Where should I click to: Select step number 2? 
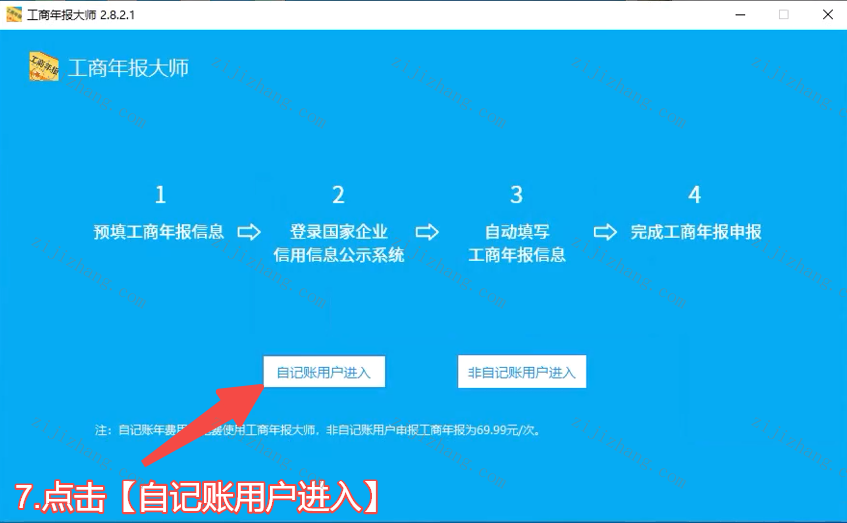pyautogui.click(x=338, y=195)
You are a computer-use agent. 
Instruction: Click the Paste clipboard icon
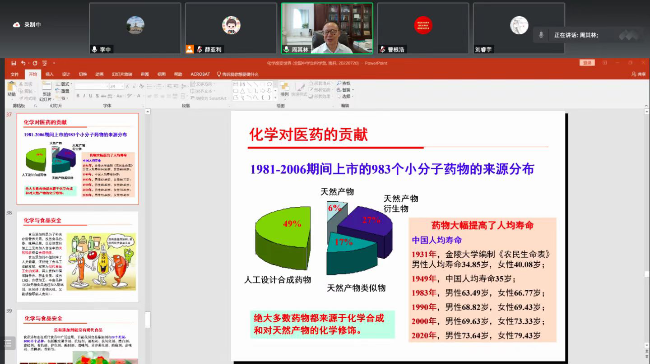pos(12,88)
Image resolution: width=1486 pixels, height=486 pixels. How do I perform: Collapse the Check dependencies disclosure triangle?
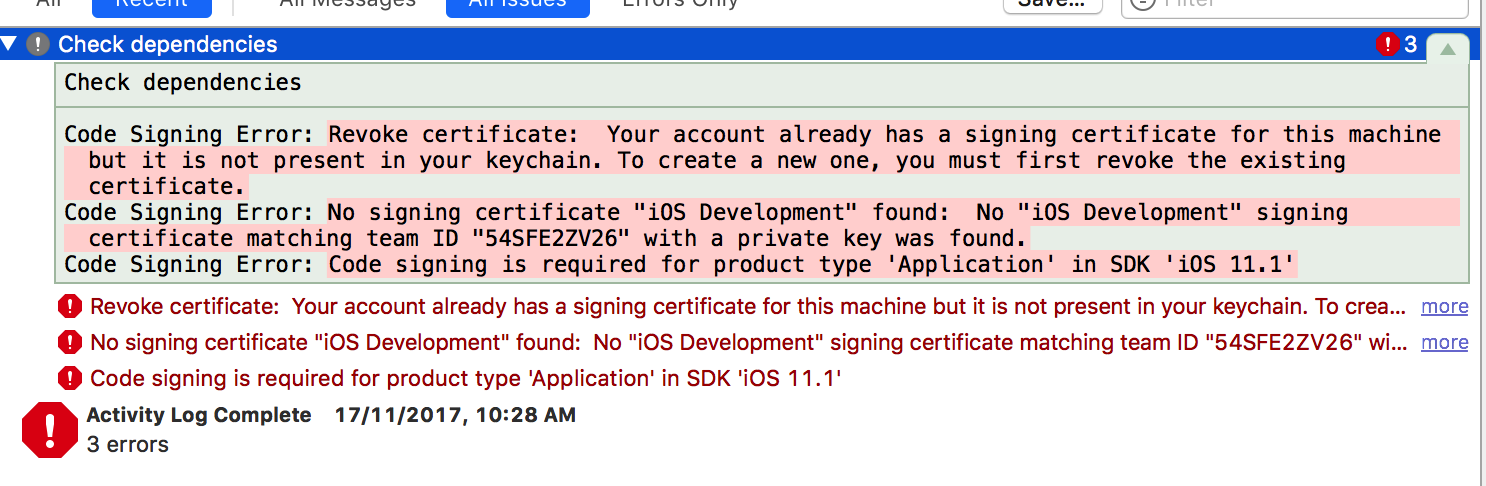(x=9, y=44)
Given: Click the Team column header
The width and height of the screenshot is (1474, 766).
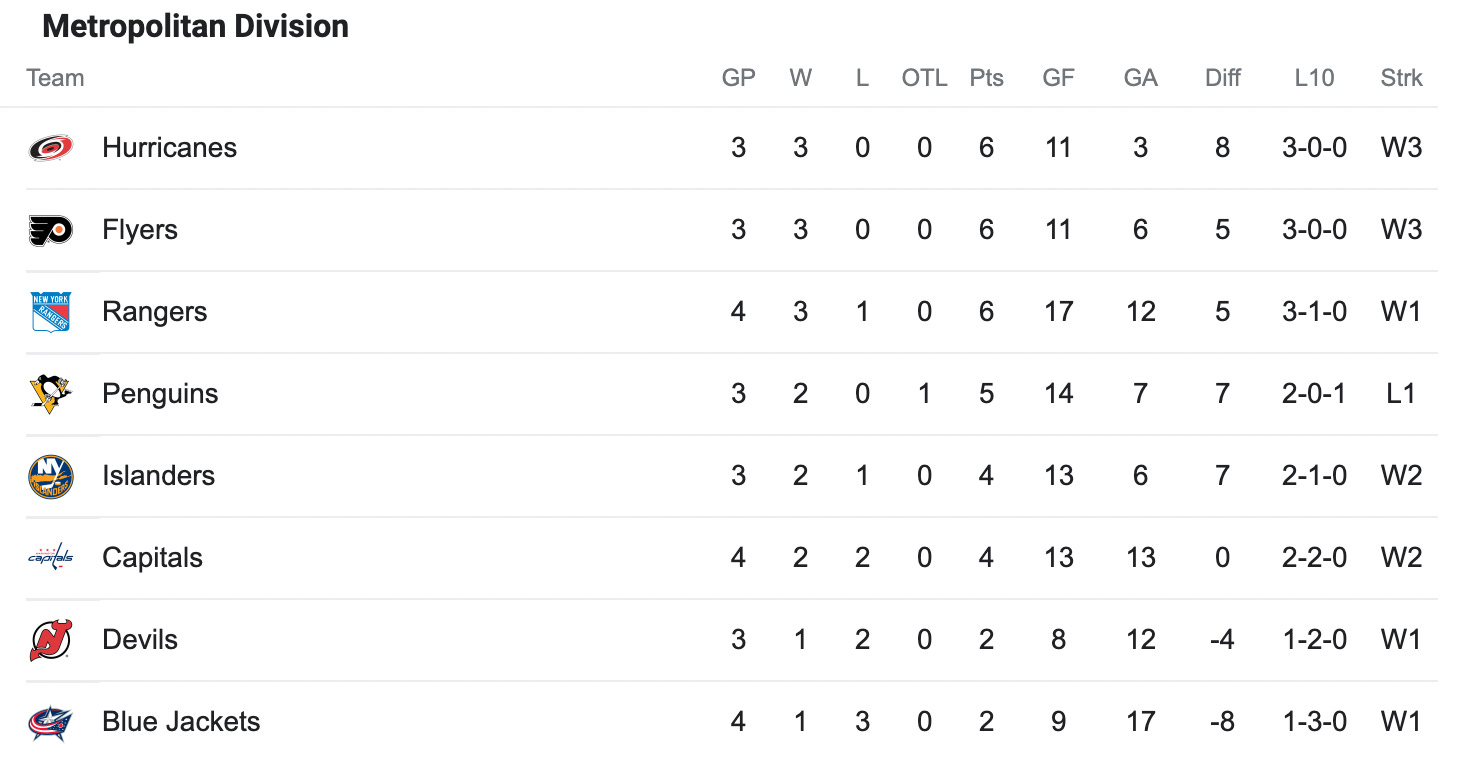Looking at the screenshot, I should click(55, 78).
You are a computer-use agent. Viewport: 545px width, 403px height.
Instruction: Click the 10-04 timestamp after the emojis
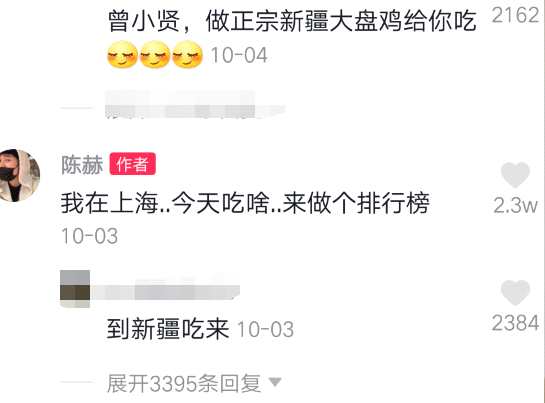pyautogui.click(x=239, y=55)
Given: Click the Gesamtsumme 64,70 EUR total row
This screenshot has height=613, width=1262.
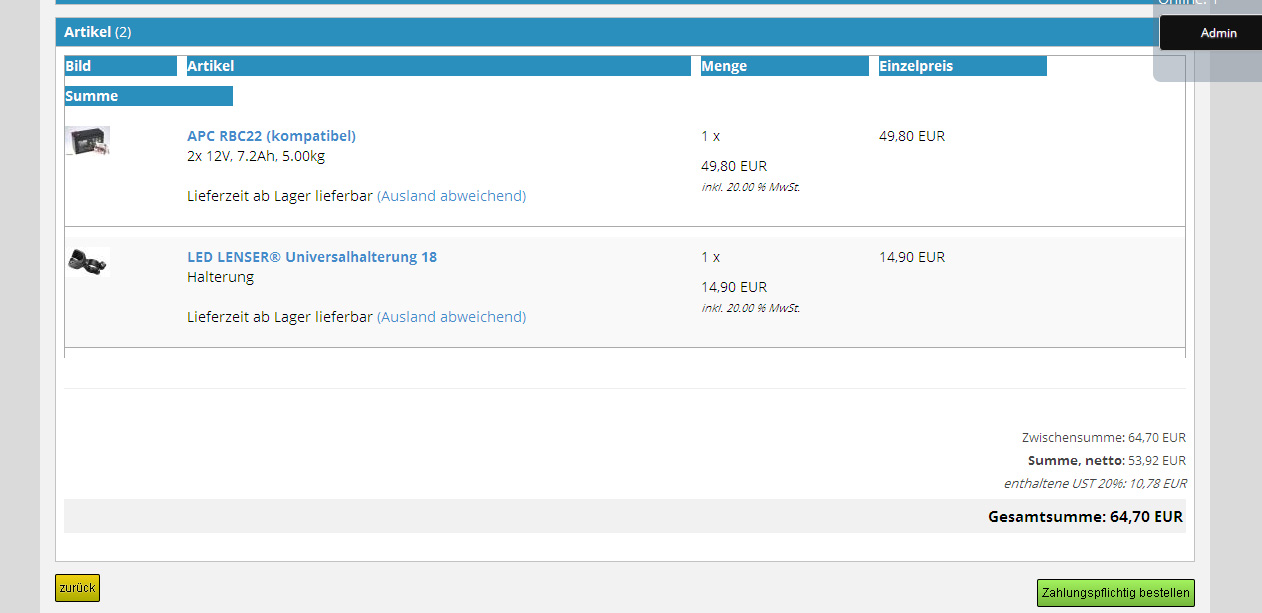Looking at the screenshot, I should click(x=1085, y=517).
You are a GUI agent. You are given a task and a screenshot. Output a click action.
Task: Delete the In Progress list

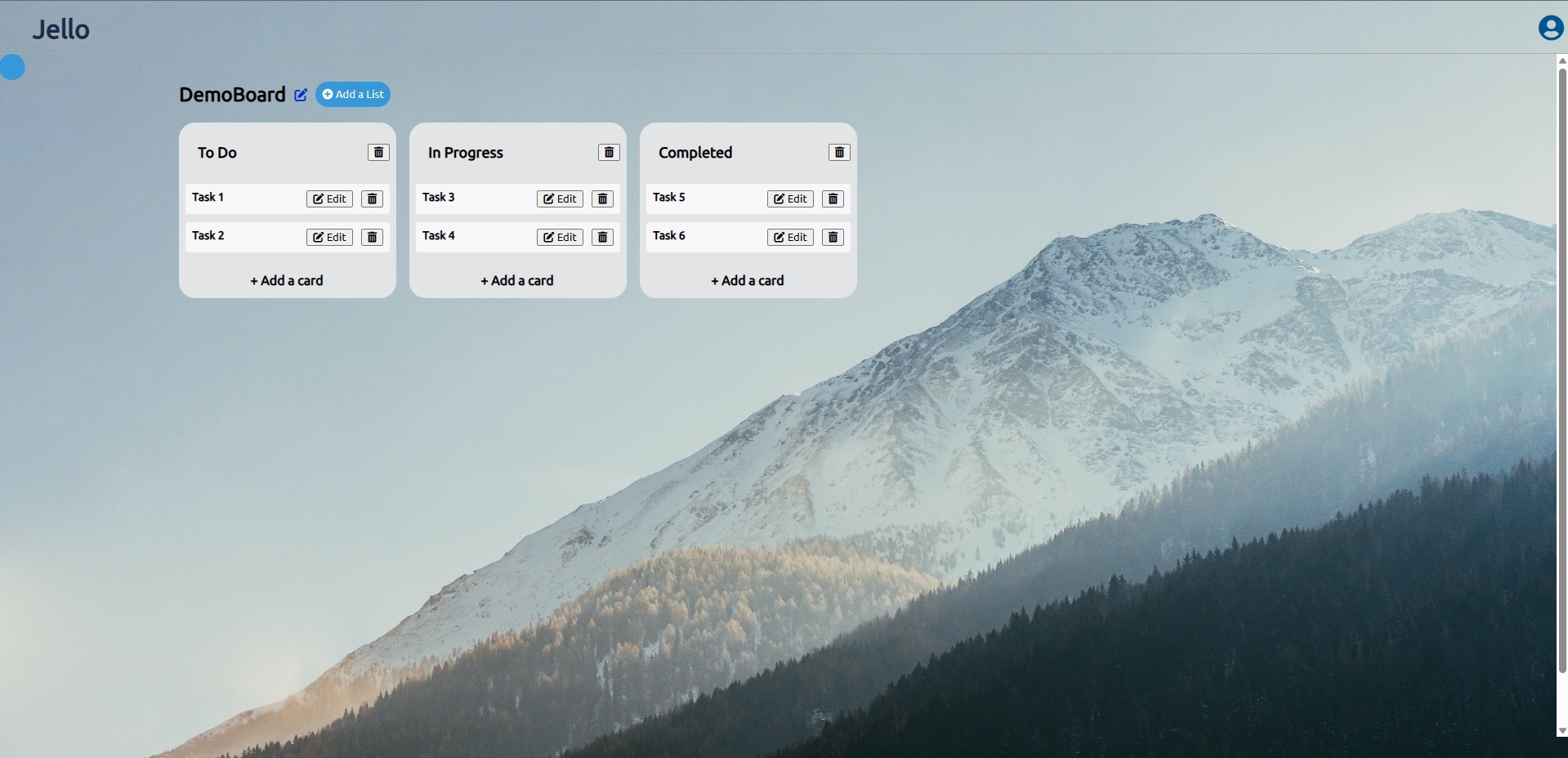pos(609,153)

→ Problem
Word for word, restate all of the material, omitting the images.

→ Solution for this problem
Where should I click to: Select step number 2? 
pyautogui.click(x=338, y=195)
You are a computer-use agent. 
Instruction: Click the Paste clipboard icon
pos(12,88)
Image resolution: width=1486 pixels, height=486 pixels. How do I perform: Collapse the Check dependencies disclosure triangle?
(x=9, y=44)
Given: Click the Team column header
The width and height of the screenshot is (1474, 766).
Looking at the screenshot, I should click(55, 78).
You are a computer-use agent. Viewport: 545px width, 403px height.
Instruction: Click the 10-04 timestamp after the emojis
pyautogui.click(x=239, y=55)
Given: Click the Gesamtsumme 64,70 EUR total row
This screenshot has height=613, width=1262.
Looking at the screenshot, I should click(x=1085, y=517).
You are a GUI agent. You are given a task and a screenshot. Output a click action.
Task: Delete the In Progress list

pos(609,153)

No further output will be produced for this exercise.